Saved dataset items >>
---------------

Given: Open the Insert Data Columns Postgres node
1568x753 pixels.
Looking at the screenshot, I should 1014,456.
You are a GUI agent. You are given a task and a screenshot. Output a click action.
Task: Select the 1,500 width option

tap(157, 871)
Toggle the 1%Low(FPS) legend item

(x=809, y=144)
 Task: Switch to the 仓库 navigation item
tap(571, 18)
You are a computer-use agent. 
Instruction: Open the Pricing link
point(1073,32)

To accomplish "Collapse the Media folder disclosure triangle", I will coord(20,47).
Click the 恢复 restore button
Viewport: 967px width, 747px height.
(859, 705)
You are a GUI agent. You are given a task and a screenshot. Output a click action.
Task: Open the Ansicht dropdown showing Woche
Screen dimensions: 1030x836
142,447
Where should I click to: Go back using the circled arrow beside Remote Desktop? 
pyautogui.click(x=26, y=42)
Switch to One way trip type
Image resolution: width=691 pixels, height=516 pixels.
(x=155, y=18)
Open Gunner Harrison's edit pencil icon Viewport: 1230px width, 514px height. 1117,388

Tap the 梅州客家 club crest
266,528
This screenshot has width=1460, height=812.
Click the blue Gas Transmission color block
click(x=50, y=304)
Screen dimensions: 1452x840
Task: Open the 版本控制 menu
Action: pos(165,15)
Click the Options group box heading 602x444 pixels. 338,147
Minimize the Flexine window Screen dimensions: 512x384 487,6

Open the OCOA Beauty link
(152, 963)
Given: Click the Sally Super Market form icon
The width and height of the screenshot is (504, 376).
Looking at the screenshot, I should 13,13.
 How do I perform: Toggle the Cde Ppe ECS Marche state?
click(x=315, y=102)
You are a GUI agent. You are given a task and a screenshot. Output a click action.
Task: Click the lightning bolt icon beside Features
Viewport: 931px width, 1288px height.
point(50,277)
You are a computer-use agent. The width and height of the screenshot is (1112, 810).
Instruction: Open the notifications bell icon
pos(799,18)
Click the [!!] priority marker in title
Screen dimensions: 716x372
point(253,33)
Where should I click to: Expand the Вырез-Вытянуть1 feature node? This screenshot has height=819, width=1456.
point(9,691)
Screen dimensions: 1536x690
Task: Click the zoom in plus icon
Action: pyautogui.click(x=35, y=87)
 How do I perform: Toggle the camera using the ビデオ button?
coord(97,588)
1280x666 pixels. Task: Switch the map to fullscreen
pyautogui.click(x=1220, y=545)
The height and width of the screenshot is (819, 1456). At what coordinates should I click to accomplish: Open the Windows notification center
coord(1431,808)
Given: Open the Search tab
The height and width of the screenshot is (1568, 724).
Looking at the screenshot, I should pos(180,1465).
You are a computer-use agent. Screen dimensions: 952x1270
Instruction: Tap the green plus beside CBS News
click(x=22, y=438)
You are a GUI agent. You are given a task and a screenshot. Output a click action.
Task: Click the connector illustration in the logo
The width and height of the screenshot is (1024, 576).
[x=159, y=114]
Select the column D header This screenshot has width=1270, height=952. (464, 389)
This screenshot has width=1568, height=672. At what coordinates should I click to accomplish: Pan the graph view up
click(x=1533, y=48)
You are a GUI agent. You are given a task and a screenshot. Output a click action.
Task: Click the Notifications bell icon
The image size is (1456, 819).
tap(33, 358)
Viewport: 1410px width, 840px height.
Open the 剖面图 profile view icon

---------------

What is being asked >>
Rewrite the records from the line containing "Select the column" through the end of the records, keeping the requests as they are. Shift every click coordinate in the answers by adding 69 to it.

Written response >>
Select the column D header This screenshot has width=1270, height=952. (533, 458)
This screenshot has width=1568, height=672. At what coordinates should I click to accomplish: Pan the graph view up
click(x=1602, y=117)
You are a GUI agent. You are given a task and a screenshot. Output a click action.
Task: Click the Notifications bell icon
The image size is (1456, 819).
tap(102, 427)
Viewport: 1410px width, 840px height.
Open the 剖面图 profile view icon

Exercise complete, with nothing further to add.